══ SOURCE DATA

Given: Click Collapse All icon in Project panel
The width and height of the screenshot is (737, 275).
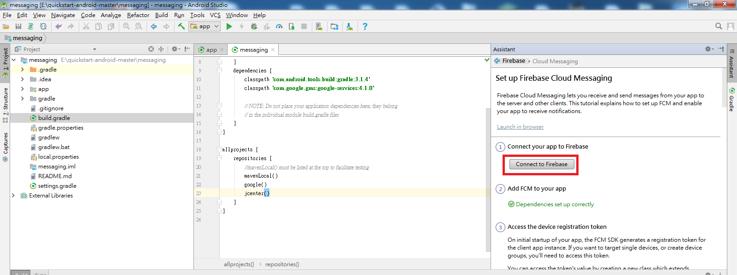Looking at the screenshot, I should coord(161,49).
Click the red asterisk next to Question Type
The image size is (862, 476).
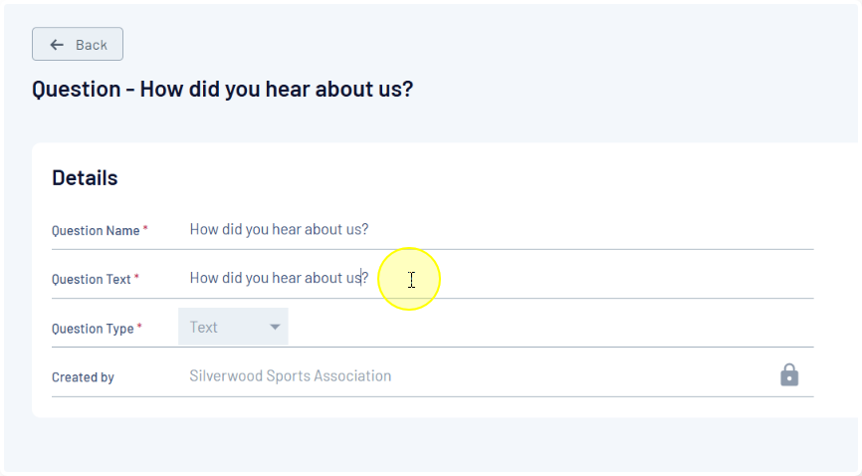139,327
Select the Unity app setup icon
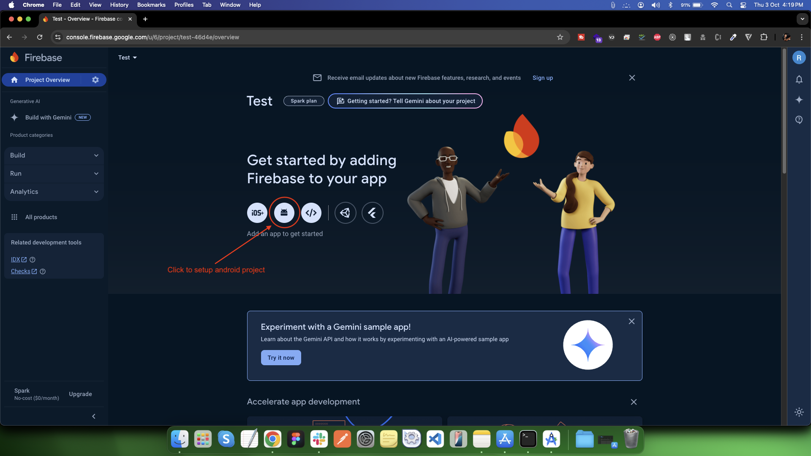The image size is (811, 456). click(x=346, y=213)
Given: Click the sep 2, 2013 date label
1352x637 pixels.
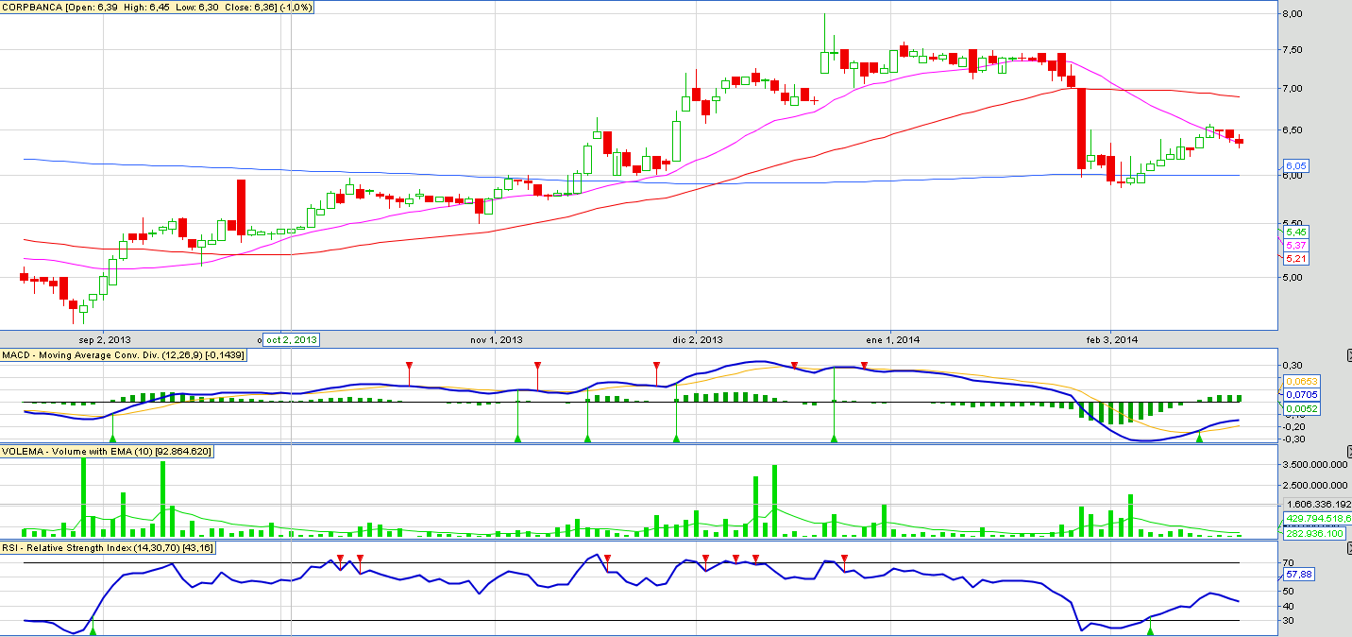Looking at the screenshot, I should [105, 339].
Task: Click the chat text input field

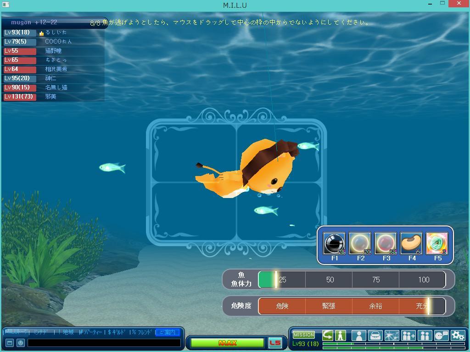Action: (104, 343)
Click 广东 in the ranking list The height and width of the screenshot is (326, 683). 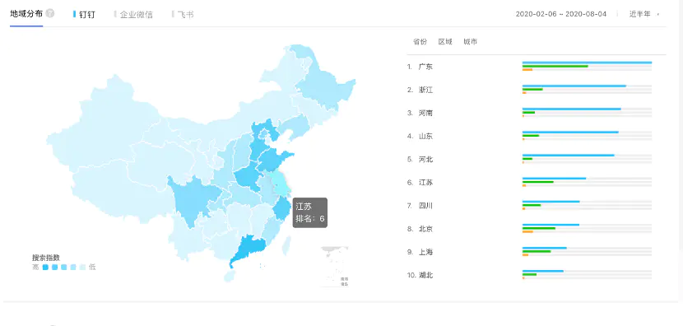425,67
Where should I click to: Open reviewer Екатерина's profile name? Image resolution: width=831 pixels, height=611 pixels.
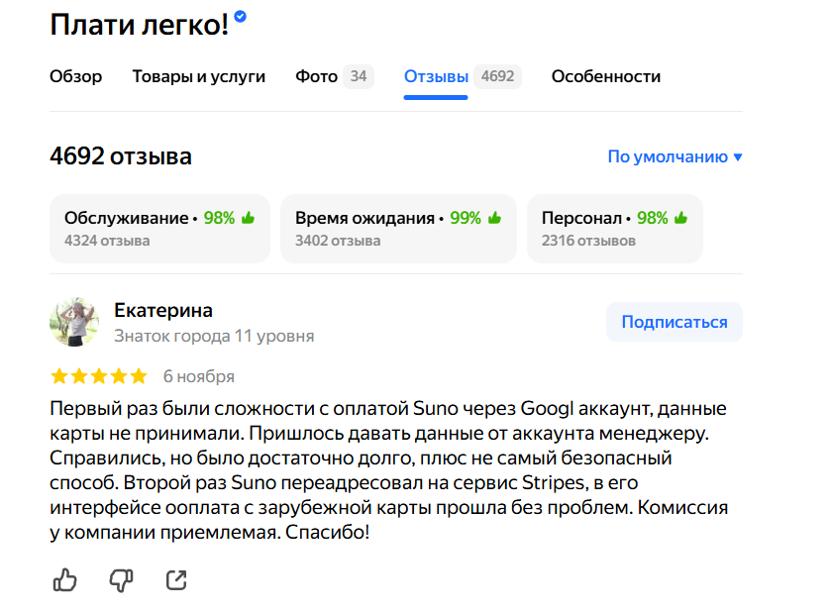[x=163, y=310]
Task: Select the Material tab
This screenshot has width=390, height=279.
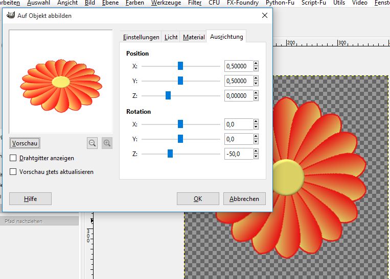Action: click(194, 37)
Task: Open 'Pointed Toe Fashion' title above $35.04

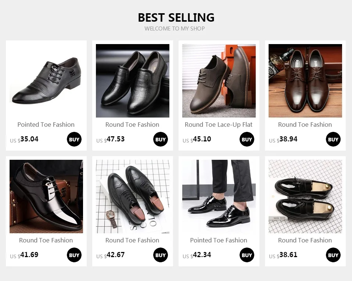Action: pos(46,125)
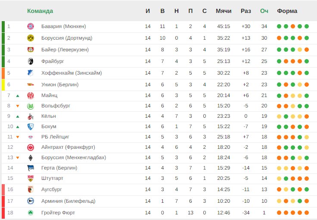Click the Hertha Berlin flag logo
The width and height of the screenshot is (317, 220).
(x=31, y=168)
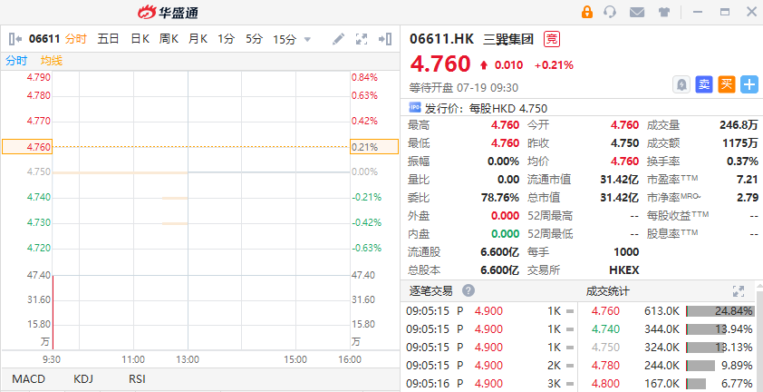Open the messages envelope icon
The width and height of the screenshot is (763, 392).
[x=637, y=12]
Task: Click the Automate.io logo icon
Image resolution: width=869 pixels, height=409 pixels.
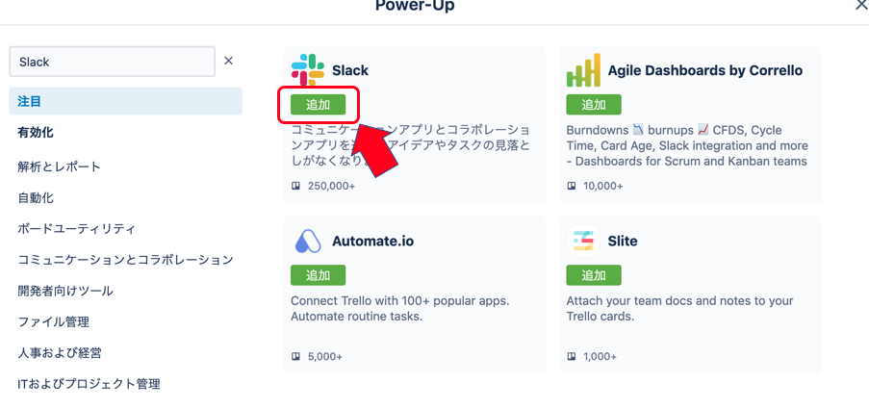Action: click(x=308, y=242)
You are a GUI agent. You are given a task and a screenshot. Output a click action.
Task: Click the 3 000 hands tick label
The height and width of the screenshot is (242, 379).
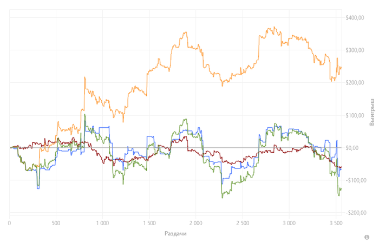pyautogui.click(x=289, y=223)
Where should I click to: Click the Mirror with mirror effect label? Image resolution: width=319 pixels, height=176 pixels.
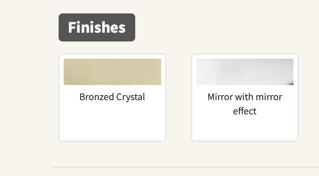click(244, 104)
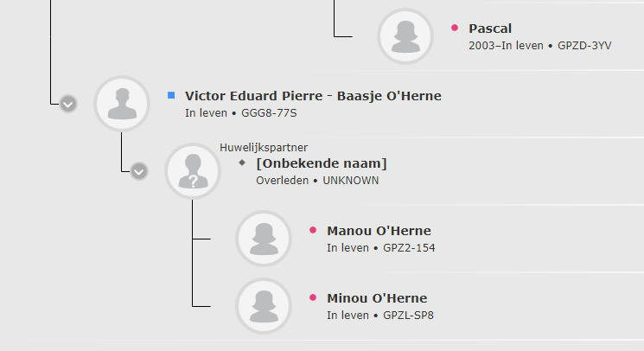Click the gray diamond beside Onbekende naam
644x351 pixels.
click(242, 163)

════

Restate word for word the lines from the line with "Where should I click to: Open" to the last line of the records above, inclusive, and omit every picture.

WRITTEN SOLUTION:
Where should I click to: Open reviewer Екатерина's profile name? Image resolution: width=831 pixels, height=611 pixels.
[x=163, y=310]
Task: Select the Material tab
This screenshot has width=390, height=279.
Action: click(194, 37)
Task: Open 'Pointed Toe Fashion' title above $35.04

Action: pos(46,125)
Click the Hertha Berlin flag logo
The width and height of the screenshot is (317, 220).
(x=31, y=168)
Open the messages envelope icon
The width and height of the screenshot is (763, 392).
[x=637, y=12]
Task: Click the Automate.io logo icon
Image resolution: width=869 pixels, height=409 pixels.
Action: click(x=308, y=242)
You are a GUI agent. You are given a task and a screenshot. Output a click action.
Task: Click the 3 000 hands tick label
The height and width of the screenshot is (242, 379).
pyautogui.click(x=289, y=223)
Where should I click to: Click the Mirror with mirror effect label? Image resolution: width=319 pixels, height=176 pixels.
click(244, 104)
Click the gray diamond beside Onbekende naam
644x351 pixels.
click(242, 163)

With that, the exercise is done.